RECORDED DATA —
---+---

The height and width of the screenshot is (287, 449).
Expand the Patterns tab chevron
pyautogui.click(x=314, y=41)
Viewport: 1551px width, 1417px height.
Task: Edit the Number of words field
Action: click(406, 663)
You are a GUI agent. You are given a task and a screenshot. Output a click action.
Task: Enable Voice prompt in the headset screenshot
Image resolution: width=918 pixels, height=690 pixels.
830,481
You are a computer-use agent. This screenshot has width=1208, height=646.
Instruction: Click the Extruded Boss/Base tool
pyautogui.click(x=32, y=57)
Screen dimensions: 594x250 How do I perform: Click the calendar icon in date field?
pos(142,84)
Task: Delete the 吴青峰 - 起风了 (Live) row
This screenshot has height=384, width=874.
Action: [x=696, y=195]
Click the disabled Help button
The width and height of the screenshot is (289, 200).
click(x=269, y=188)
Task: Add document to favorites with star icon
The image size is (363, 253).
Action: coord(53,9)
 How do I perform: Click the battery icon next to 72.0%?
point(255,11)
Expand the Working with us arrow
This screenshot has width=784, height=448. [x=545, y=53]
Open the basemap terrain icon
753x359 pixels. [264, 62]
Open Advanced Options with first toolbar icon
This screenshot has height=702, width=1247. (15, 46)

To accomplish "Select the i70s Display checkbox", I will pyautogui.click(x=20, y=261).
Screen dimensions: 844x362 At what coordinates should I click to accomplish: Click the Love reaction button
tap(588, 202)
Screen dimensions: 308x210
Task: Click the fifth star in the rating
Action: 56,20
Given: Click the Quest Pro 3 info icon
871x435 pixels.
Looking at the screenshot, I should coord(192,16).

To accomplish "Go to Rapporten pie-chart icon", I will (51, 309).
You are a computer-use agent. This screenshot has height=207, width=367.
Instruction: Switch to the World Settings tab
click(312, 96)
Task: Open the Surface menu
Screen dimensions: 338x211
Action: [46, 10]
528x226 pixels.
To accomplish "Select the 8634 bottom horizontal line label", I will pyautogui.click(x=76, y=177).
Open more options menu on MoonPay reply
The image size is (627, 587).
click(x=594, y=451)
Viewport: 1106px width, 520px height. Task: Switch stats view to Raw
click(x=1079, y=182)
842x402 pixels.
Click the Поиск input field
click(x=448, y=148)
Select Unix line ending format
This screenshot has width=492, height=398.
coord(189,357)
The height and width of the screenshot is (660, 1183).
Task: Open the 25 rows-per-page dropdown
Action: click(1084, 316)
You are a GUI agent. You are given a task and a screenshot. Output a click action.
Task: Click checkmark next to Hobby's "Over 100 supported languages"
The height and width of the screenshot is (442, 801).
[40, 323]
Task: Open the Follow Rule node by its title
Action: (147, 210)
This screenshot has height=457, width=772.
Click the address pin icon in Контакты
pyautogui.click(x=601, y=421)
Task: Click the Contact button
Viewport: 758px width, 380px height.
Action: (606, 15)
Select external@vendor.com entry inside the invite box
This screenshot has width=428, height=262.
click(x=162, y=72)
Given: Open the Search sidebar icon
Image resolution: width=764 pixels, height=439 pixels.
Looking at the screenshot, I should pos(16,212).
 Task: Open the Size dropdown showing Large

---+---

WHAT THE TASK ASKS — Recast every line of the items above as a Markdown table with two columns, "No." for the running row number and "Entry" for the line itself, and skip blank lines.

TASK RESPONSE —
| No. | Entry |
|---|---|
| 1 | The height and width of the screenshot is (287, 449). |
| 2 | Expand the Patterns tab chevron |
| 3 | pyautogui.click(x=314, y=41) |
| 4 | Viewport: 1551px width, 1417px height. |
| 5 | Task: Edit the Number of words field |
| 6 | Action: click(406, 663) |
| 7 | You are a GUI agent. You are given a task and a screenshot. Output a click action. |
| 8 | Task: Enable Voice prompt in the headset screenshot |
| 9 | Image resolution: width=918 pixels, height=690 pixels. |
| 10 | 830,481 |
| 11 | You are a computer-use agent. This screenshot has width=1208, height=646. |
| 12 | Instruction: Click the Extruded Boss/Base tool |
| 13 | pyautogui.click(x=32, y=57) |
| 14 | Screen dimensions: 594x250 How do I perform: Click the calendar icon in date field? |
| 15 | pos(142,84) |
| 16 | Task: Delete the 吴青峰 - 起风了 (Live) row |
| 17 | This screenshot has height=384, width=874. |
| 18 | Action: [x=696, y=195] |
| 19 | Click the disabled Help button |
| 20 | The width and height of the screenshot is (289, 200). |
| 21 | click(x=269, y=188) |
| 22 | Task: Add document to favorites with star icon |
| 23 | The image size is (363, 253). |
| 24 | Action: coord(53,9) |
| 25 |  How do I perform: Click the battery icon next to 72.0%? |
| 26 | point(255,11) |
| 27 | Expand the Working with us arrow |
| 28 | This screenshot has width=784, height=448. [x=545, y=53] |
| 29 | Open the basemap terrain icon |
| 30 | 753x359 pixels. [264, 62] |
| 31 | Open Advanced Options with first toolbar icon |
| 32 | This screenshot has height=702, width=1247. (15, 46) |
| 33 | To accomplish "Select the i70s Display checkbox", I will pyautogui.click(x=20, y=261). |
| 34 | Screen dimensions: 844x362 At what coordinates should I click to accomplish: Click the Love reaction button |
| 35 | tap(588, 202) |
| 36 | Screen dimensions: 308x210 |
| 37 | Task: Click the fifth star in the rating |
| 38 | Action: 56,20 |
| 39 | Given: Click the Quest Pro 3 info icon |
| 40 | 871x435 pixels. |
| 41 | Looking at the screenshot, I should coord(192,16). |
| 42 | To accomplish "Go to Rapporten pie-chart icon", I will (51, 309). |
| 43 | You are a computer-use agent. This screenshot has height=207, width=367. |
| 44 | Instruction: Switch to the World Settings tab |
| 45 | click(312, 96) |
| 46 | Task: Open the Surface menu |
| 47 | Screen dimensions: 338x211 |
| 48 | Action: [46, 10] |
| 49 | 528x226 pixels. |
| 50 | To accomplish "Select the 8634 bottom horizontal line label", I will pyautogui.click(x=76, y=177). |
| 51 | Open more options menu on MoonPay reply |
| 52 | The image size is (627, 587). |
| 53 | click(x=594, y=451) |
| 54 | Viewport: 1106px width, 520px height. Task: Switch stats view to Raw |
| 55 | click(x=1079, y=182) |
| 56 | 842x402 pixels. |
| 57 | Click the Поиск input field |
| 58 | click(x=448, y=148) |
| 59 | Select Unix line ending format |
| 60 | This screenshot has width=492, height=398. |
| 61 | coord(189,357) |
| 62 | The height and width of the screenshot is (660, 1183). |
| 63 | Task: Open the 25 rows-per-page dropdown |
| 64 | Action: click(1084, 316) |
| 65 | You are a GUI agent. You are given a task and a screenshot. Output a click action. |
| 66 | Task: Click checkmark next to Hobby's "Over 100 supported languages" |
| 67 | The height and width of the screenshot is (442, 801). |
| 68 | [40, 323] |
| 69 | Task: Open the Follow Rule node by its title |
| 70 | Action: (147, 210) |
| 71 | This screenshot has height=457, width=772. |
| 72 | Click the address pin icon in Контакты |
| 73 | pyautogui.click(x=601, y=421) |
| 74 | Task: Click the Contact button |
| 75 | Viewport: 758px width, 380px height. |
| 76 | Action: (606, 15) |
| 77 | Select external@vendor.com entry inside the invite box |
| 78 | This screenshot has width=428, height=262. |
| 79 | click(x=162, y=72) |
| 80 | Given: Open the Search sidebar icon |
| 81 | Image resolution: width=764 pixels, height=439 pixels. |
| 82 | Looking at the screenshot, I should pos(16,212). |
| 83 |  Task: Open the Size dropdown showing Large |